■ DIRECTIONS FOR THIS TASK:
Reproduce word for word the part of the material below that begins with the line containing "Click the bullet point before Sebuah" and ends with the line containing "pos(665,145)", including both of those lines.

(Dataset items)
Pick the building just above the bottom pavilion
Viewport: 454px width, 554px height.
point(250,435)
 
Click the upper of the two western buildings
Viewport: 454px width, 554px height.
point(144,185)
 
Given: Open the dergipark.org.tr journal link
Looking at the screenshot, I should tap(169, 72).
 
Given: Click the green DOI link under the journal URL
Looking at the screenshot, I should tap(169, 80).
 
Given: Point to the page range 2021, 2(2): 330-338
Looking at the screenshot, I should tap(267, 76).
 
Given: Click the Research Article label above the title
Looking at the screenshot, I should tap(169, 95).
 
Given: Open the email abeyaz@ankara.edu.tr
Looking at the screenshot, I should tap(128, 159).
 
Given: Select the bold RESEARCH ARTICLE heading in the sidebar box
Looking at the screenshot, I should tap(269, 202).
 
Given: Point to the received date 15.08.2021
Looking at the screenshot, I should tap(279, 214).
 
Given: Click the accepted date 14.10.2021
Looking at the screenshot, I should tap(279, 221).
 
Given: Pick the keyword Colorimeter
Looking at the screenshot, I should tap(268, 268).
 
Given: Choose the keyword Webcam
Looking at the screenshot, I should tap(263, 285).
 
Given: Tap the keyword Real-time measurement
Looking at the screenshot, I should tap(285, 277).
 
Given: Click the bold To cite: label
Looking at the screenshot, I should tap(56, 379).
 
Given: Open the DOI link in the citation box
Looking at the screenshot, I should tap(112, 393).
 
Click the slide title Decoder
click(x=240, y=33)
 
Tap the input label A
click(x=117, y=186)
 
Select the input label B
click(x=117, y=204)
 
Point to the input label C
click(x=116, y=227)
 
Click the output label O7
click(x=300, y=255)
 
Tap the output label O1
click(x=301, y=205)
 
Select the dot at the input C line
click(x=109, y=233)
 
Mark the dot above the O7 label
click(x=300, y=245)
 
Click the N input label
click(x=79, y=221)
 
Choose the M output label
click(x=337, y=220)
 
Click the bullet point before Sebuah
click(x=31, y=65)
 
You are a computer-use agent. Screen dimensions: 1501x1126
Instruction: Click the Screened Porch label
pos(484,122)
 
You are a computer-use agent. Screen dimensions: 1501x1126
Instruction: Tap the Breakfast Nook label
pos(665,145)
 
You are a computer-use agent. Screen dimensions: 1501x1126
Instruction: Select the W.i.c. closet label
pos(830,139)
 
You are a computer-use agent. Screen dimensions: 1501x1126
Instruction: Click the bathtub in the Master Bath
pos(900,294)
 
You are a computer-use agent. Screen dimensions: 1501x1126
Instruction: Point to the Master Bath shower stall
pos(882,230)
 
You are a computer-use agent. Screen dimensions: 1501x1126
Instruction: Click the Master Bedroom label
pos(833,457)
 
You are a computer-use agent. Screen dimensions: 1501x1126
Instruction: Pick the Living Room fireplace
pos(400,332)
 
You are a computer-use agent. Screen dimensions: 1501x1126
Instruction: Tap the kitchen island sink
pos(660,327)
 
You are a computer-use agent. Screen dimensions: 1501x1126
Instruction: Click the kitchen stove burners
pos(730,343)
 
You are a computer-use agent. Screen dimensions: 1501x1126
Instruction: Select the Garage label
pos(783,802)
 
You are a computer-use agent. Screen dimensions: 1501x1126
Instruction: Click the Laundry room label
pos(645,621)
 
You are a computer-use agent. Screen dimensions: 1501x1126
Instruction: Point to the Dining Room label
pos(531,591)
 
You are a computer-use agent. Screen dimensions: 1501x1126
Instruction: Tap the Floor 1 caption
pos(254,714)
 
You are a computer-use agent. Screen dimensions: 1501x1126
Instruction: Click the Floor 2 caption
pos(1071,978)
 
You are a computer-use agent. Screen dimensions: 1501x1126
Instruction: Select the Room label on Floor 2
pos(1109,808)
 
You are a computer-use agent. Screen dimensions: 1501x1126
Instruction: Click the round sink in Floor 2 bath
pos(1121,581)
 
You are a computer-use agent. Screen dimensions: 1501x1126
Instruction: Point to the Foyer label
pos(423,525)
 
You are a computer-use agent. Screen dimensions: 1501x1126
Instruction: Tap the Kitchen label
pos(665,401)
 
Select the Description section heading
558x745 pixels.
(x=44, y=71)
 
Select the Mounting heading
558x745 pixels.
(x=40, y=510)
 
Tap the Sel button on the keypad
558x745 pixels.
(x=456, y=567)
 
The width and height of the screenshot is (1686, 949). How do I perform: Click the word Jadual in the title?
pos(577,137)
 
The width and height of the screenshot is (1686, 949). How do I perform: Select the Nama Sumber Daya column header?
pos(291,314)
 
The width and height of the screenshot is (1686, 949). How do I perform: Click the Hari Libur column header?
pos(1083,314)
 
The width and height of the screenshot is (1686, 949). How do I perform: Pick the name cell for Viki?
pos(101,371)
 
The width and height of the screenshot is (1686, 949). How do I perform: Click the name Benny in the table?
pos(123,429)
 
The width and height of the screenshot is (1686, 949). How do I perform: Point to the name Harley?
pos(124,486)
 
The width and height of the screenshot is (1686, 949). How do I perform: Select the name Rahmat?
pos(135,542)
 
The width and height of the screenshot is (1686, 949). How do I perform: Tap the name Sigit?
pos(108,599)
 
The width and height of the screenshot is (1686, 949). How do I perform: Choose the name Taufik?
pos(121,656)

■ SOLUTION FOR THIS EXERCISE:
Click the bullet point before Sebuah
click(x=31, y=65)
 
You are a computer-use agent. Screen dimensions: 1501x1126
Instruction: Click the Screened Porch label
pos(484,122)
 
You are a computer-use agent. Screen dimensions: 1501x1126
Instruction: Tap the Breakfast Nook label
pos(665,145)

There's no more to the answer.